# [Instruction]
Rewrite the material from the line with "Task: Open the 通行密鑰無法使用？ link" to the line with "tap(69, 437)", both included, and keep everything in those lines but the pictures. Shift every coordinate in the answers by adding 47 to it.

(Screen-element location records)
- - - - - - -

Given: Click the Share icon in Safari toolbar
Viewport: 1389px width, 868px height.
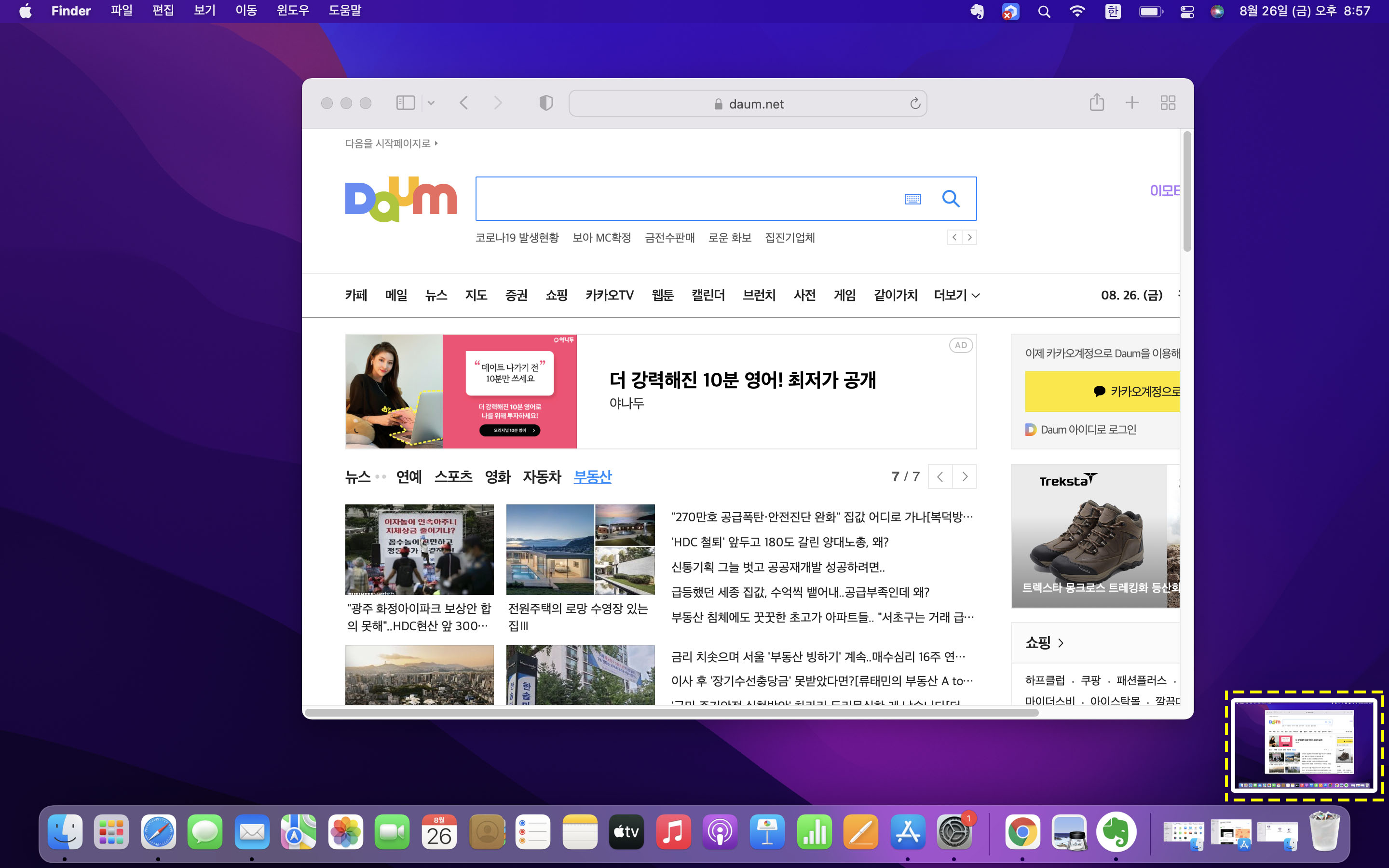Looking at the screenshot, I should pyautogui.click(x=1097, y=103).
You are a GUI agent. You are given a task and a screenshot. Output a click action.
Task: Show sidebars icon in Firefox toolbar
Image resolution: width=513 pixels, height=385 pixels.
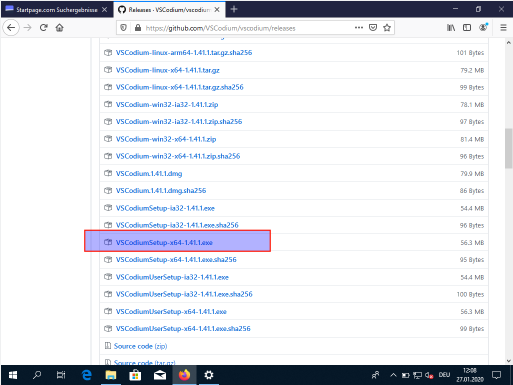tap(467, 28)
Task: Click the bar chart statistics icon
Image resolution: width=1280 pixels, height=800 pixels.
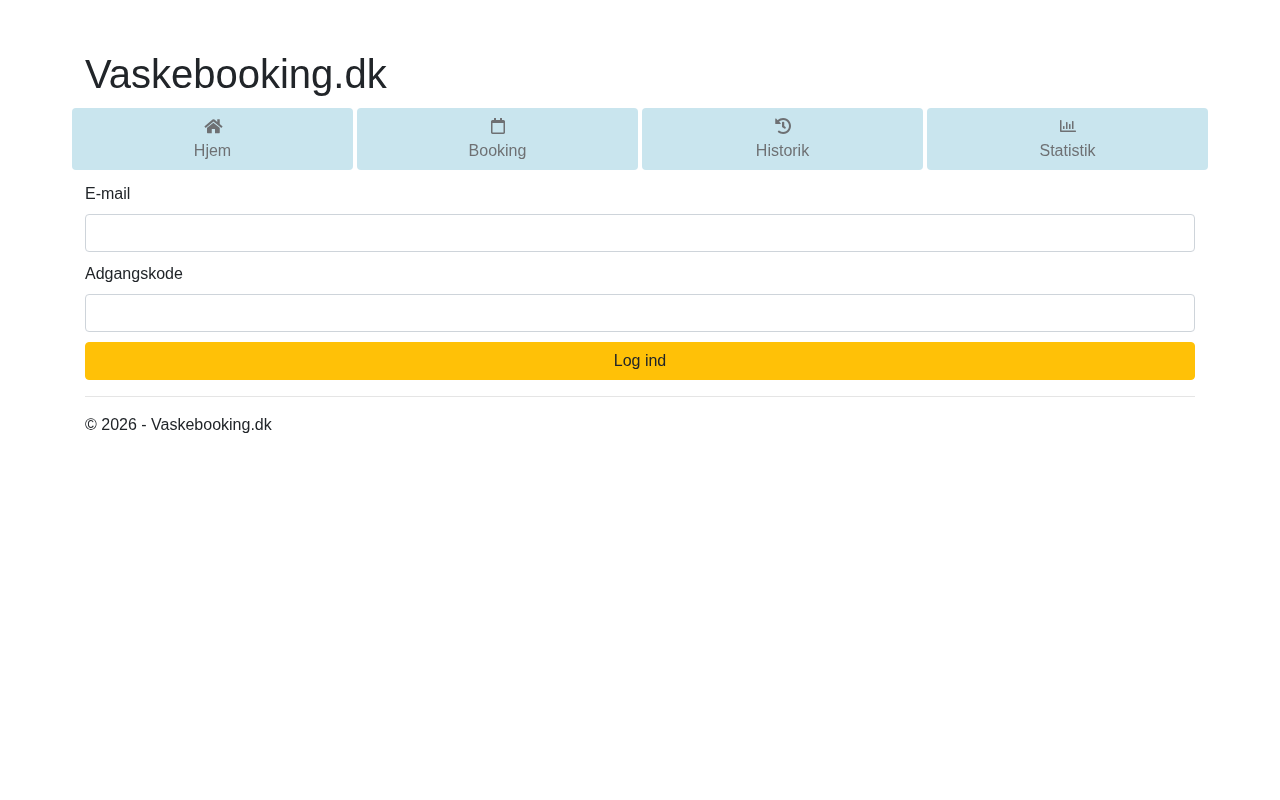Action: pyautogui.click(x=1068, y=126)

- - - - - - -

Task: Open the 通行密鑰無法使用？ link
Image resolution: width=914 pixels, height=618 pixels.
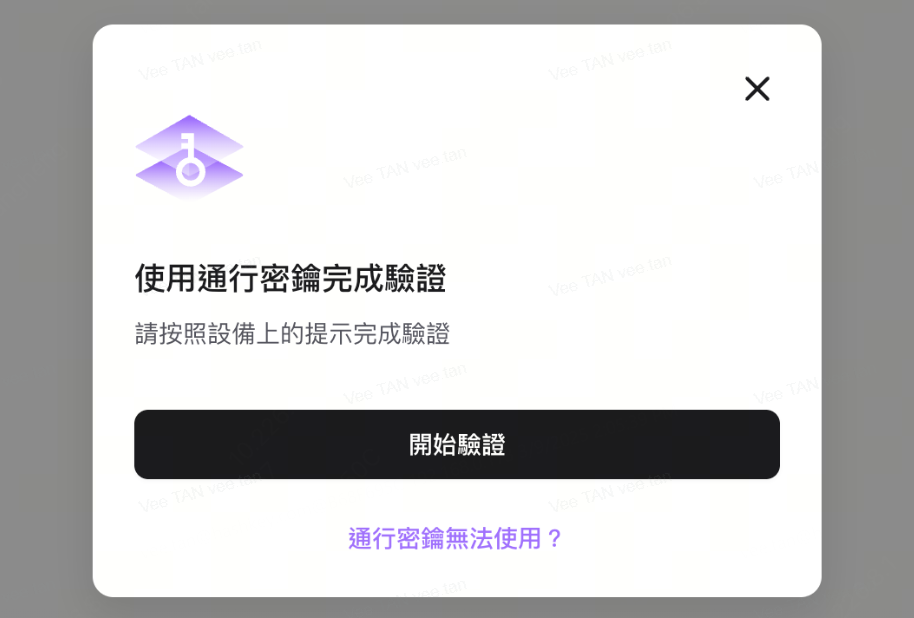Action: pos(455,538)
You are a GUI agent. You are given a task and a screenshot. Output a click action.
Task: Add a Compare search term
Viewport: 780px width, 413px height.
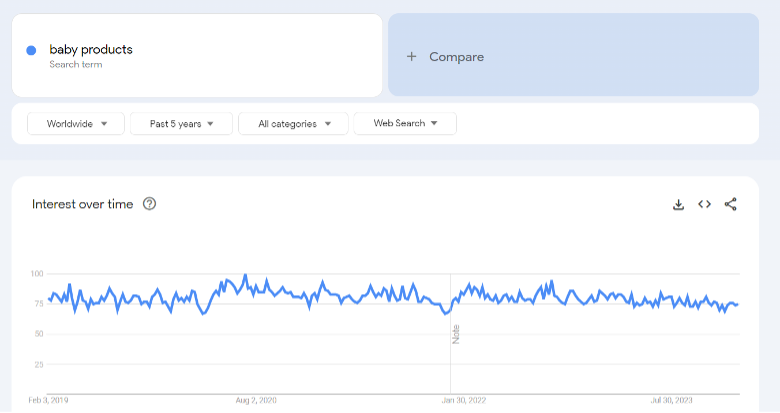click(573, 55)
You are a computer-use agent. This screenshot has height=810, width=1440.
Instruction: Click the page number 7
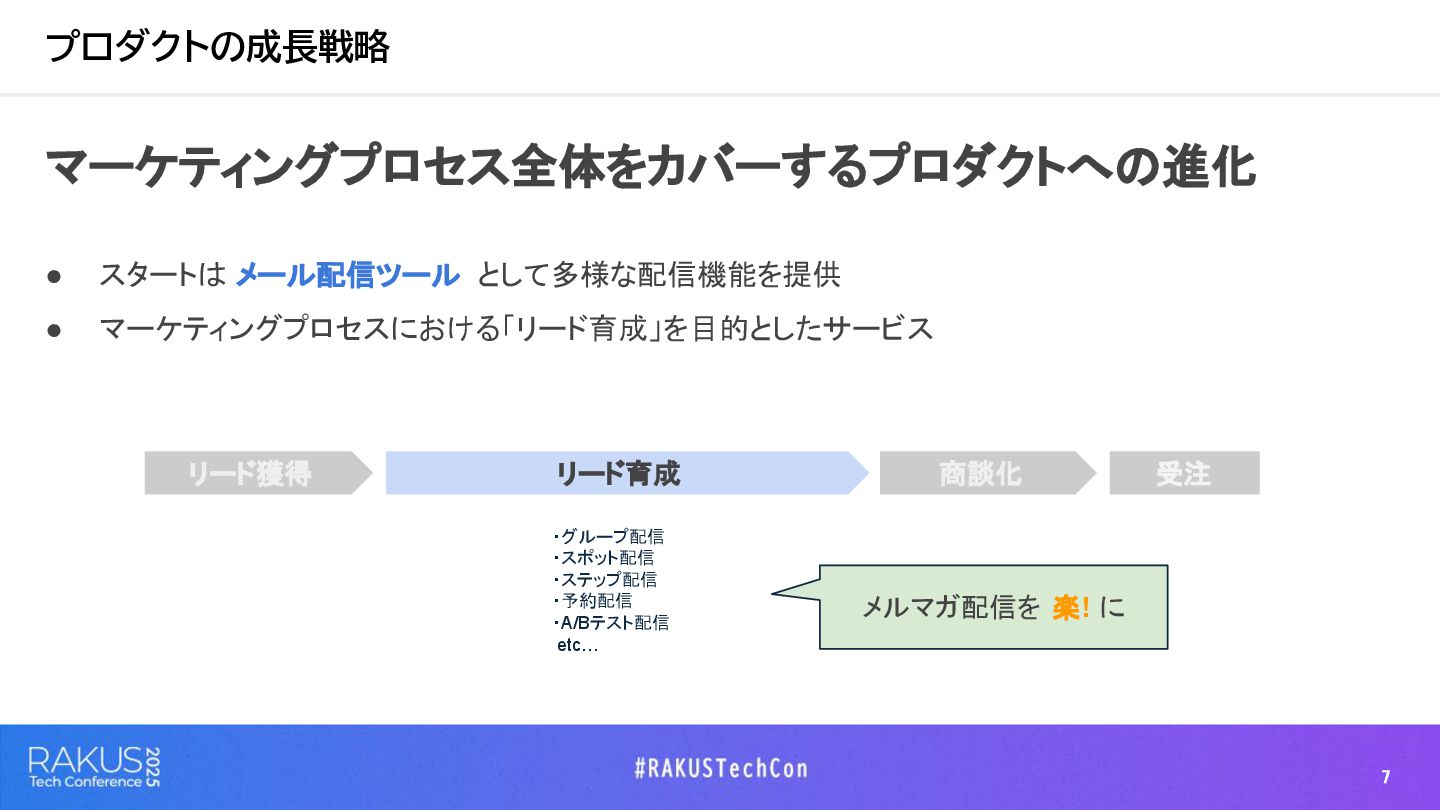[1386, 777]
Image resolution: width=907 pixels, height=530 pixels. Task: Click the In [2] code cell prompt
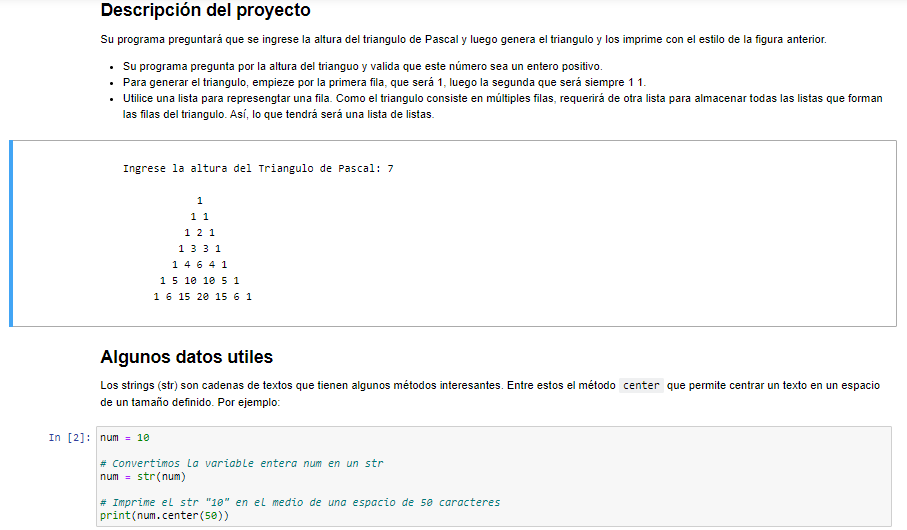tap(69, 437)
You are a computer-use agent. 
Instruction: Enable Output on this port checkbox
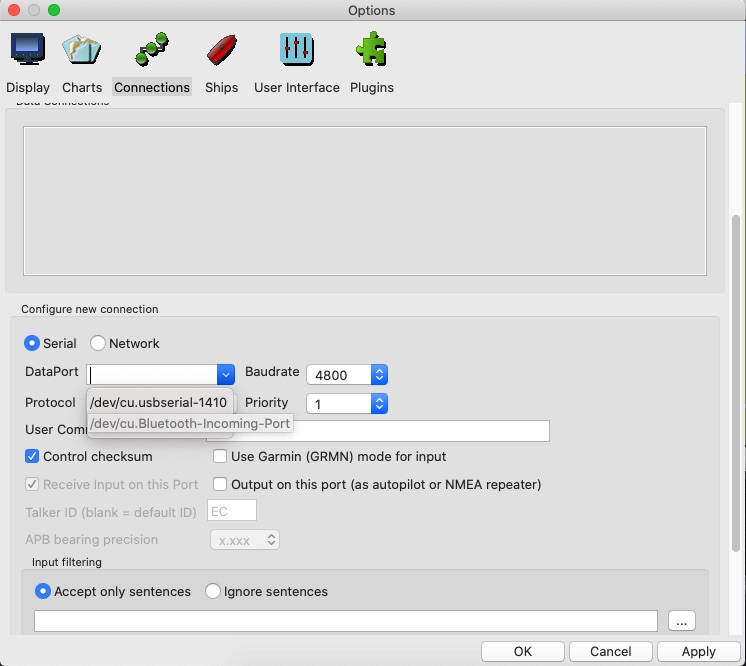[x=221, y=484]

- - - - - - -

# [Exercise result]
Task: Open the 通行密鑰無法使用？ link
Image resolution: width=914 pixels, height=618 pixels.
Action: pos(502,585)
You are a GUI agent. You are given a task and a screenshot. Output a click action.
Task: Add a Compare search term
Viewport: 780px width, 413px height.
click(620, 102)
You are a computer-use agent. This screenshot has height=810, width=1440.
Instruction: Click the page number 7
[1433, 824]
Image resolution: width=907 pixels, height=530 pixels. Task: Click the In [2] code cell prompt
tap(116, 484)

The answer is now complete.